▸ Problem to work on
Can you return every line of the listing below unchanged, character for character?

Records
────

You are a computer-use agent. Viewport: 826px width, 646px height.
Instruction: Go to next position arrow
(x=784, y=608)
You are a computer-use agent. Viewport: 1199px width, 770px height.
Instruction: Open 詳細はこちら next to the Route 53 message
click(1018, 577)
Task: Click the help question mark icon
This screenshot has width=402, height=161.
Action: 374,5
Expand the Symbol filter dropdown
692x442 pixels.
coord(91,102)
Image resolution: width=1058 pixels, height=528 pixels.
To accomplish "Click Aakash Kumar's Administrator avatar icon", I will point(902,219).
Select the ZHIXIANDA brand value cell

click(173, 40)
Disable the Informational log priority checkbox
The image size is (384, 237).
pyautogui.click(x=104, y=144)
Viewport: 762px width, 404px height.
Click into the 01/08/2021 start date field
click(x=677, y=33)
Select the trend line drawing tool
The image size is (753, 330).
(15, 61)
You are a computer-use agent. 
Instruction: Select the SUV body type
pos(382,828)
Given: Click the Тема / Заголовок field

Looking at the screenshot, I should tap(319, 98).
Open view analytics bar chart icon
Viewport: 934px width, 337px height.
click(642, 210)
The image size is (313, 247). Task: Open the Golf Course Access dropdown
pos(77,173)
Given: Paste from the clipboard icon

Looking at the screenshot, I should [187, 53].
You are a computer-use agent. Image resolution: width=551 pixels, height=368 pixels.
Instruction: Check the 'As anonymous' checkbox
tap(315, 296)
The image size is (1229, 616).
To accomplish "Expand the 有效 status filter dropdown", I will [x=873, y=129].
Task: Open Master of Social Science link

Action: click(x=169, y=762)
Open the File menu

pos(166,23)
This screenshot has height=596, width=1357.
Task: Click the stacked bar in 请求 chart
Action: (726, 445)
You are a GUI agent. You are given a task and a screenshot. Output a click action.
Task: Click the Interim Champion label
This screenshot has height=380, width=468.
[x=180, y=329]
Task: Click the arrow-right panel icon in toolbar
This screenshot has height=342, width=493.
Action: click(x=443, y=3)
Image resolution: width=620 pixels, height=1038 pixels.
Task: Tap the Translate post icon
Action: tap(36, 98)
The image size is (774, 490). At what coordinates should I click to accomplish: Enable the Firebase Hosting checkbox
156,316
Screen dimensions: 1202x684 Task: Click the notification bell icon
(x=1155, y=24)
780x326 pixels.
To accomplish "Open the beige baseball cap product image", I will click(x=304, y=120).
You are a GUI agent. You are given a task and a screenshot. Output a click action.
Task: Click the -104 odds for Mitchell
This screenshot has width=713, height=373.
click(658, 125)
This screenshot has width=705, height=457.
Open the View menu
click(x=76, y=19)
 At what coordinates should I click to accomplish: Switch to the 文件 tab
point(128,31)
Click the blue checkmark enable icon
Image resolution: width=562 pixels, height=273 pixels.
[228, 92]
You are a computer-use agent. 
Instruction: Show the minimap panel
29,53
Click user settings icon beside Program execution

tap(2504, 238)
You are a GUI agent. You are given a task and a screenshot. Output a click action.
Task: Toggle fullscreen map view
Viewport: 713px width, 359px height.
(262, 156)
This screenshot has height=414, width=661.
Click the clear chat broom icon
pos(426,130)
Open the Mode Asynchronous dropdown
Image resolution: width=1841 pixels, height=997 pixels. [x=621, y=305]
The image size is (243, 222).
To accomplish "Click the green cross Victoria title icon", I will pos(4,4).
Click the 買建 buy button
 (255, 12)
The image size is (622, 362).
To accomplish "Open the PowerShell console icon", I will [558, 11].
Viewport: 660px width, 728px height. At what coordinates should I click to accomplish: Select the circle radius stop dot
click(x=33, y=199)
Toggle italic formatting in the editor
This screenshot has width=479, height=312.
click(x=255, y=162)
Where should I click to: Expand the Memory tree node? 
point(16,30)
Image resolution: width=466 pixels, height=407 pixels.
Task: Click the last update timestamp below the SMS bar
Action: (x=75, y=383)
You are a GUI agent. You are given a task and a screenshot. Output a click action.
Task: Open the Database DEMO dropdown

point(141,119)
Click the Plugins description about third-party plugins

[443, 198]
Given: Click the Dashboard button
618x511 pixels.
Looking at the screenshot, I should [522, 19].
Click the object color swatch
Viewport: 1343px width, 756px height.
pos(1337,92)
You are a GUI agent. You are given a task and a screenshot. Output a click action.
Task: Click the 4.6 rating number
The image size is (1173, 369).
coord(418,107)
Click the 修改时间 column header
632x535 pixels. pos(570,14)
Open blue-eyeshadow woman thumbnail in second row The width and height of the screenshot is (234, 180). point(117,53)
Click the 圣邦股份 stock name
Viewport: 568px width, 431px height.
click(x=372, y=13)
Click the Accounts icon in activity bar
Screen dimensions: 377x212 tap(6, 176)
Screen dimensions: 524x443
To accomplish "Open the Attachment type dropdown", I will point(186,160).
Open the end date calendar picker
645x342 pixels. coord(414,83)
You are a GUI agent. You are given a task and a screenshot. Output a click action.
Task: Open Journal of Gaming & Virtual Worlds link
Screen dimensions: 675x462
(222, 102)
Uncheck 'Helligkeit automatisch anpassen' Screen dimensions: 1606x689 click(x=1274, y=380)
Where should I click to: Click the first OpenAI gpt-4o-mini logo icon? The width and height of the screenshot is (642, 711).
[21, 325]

────

▸ Result of the exercise
You are a computer-use agent. Viewport: 826px width, 646px height.
Instruction: Go to next position arrow
(x=784, y=608)
You are a computer-use agent. Viewport: 1199px width, 770px height.
Instruction: Open 詳細はこちら next to the Route 53 message
click(1018, 577)
Task: Click the help question mark icon
This screenshot has width=402, height=161.
Action: 374,5
Expand the Symbol filter dropdown
692x442 pixels.
coord(91,102)
Image resolution: width=1058 pixels, height=528 pixels.
To accomplish "Click Aakash Kumar's Administrator avatar icon", I will point(902,219).
Select the ZHIXIANDA brand value cell

click(173, 40)
Disable the Informational log priority checkbox
The image size is (384, 237).
pyautogui.click(x=104, y=144)
Viewport: 762px width, 404px height.
Click into the 01/08/2021 start date field
click(x=677, y=33)
Select the trend line drawing tool
The image size is (753, 330).
(15, 61)
You are a computer-use agent. 
Instruction: Select the SUV body type
pos(382,828)
Given: Click the Тема / Заголовок field

Looking at the screenshot, I should tap(319, 98).
Open view analytics bar chart icon
Viewport: 934px width, 337px height.
click(642, 210)
The image size is (313, 247). Task: Open the Golf Course Access dropdown
pos(77,173)
Given: Paste from the clipboard icon

Looking at the screenshot, I should [187, 53].
You are a computer-use agent. Image resolution: width=551 pixels, height=368 pixels.
Instruction: Check the 'As anonymous' checkbox
tap(315, 296)
The image size is (1229, 616).
To accomplish "Expand the 有效 status filter dropdown", I will [x=873, y=129].
Task: Open Master of Social Science link

Action: click(x=169, y=762)
Open the File menu

pos(166,23)
This screenshot has height=596, width=1357.
Task: Click the stacked bar in 请求 chart
Action: (726, 445)
You are a GUI agent. You are given a task and a screenshot. Output a click action.
Task: Click the Interim Champion label
This screenshot has height=380, width=468.
[x=180, y=329]
Task: Click the arrow-right panel icon in toolbar
This screenshot has height=342, width=493.
Action: click(x=443, y=3)
Image resolution: width=620 pixels, height=1038 pixels.
Task: Tap the Translate post icon
Action: tap(36, 98)
The image size is (774, 490). At what coordinates should I click to accomplish: Enable the Firebase Hosting checkbox
156,316
Screen dimensions: 1202x684 Task: Click the notification bell icon
(x=1155, y=24)
780x326 pixels.
To accomplish "Open the beige baseball cap product image", I will click(x=304, y=120).
You are a GUI agent. You are given a task and a screenshot. Output a click action.
Task: Click the -104 odds for Mitchell
This screenshot has width=713, height=373.
click(658, 125)
This screenshot has width=705, height=457.
Open the View menu
click(x=76, y=19)
 At what coordinates should I click to accomplish: Switch to the 文件 tab
point(128,31)
Click the blue checkmark enable icon
Image resolution: width=562 pixels, height=273 pixels.
[228, 92]
You are a computer-use agent. 
Instruction: Show the minimap panel
29,53
Click user settings icon beside Program execution

tap(2504, 238)
You are a GUI agent. You are given a task and a screenshot. Output a click action.
Task: Toggle fullscreen map view
Viewport: 713px width, 359px height.
(262, 156)
This screenshot has height=414, width=661.
Click the clear chat broom icon
pos(426,130)
Open the Mode Asynchronous dropdown
Image resolution: width=1841 pixels, height=997 pixels. [x=621, y=305]
The image size is (243, 222).
To accomplish "Click the green cross Victoria title icon", I will pos(4,4).
Click the 買建 buy button
 (255, 12)
The image size is (622, 362).
To accomplish "Open the PowerShell console icon", I will [558, 11].
Viewport: 660px width, 728px height. At what coordinates should I click to accomplish: Select the circle radius stop dot
click(x=33, y=199)
Toggle italic formatting in the editor
This screenshot has width=479, height=312.
click(x=255, y=162)
Where should I click to: Expand the Memory tree node? 
point(16,30)
Image resolution: width=466 pixels, height=407 pixels.
Task: Click the last update timestamp below the SMS bar
Action: (x=75, y=383)
You are a GUI agent. You are given a task and a screenshot. Output a click action.
Task: Open the Database DEMO dropdown

point(141,119)
Click the Plugins description about third-party plugins

[443, 198]
Given: Click the Dashboard button
618x511 pixels.
Looking at the screenshot, I should [522, 19].
Click the object color swatch
Viewport: 1343px width, 756px height.
pos(1337,92)
You are a GUI agent. You are given a task and a screenshot. Output a click action.
Task: Click the 4.6 rating number
The image size is (1173, 369).
coord(418,107)
Click the 修改时间 column header
632x535 pixels. pos(570,14)
Open blue-eyeshadow woman thumbnail in second row The width and height of the screenshot is (234, 180). point(117,53)
Click the 圣邦股份 stock name
Viewport: 568px width, 431px height.
click(x=372, y=13)
Click the Accounts icon in activity bar
Screen dimensions: 377x212 tap(6, 176)
Screen dimensions: 524x443
To accomplish "Open the Attachment type dropdown", I will point(186,160).
Open the end date calendar picker
645x342 pixels. coord(414,83)
You are a GUI agent. You are given a task and a screenshot. Output a click action.
Task: Open Journal of Gaming & Virtual Worlds link
Screen dimensions: 675x462
(222, 102)
Uncheck 'Helligkeit automatisch anpassen' Screen dimensions: 1606x689 click(x=1274, y=380)
Where should I click to: Click the first OpenAI gpt-4o-mini logo icon? The width and height of the screenshot is (642, 711).
[21, 325]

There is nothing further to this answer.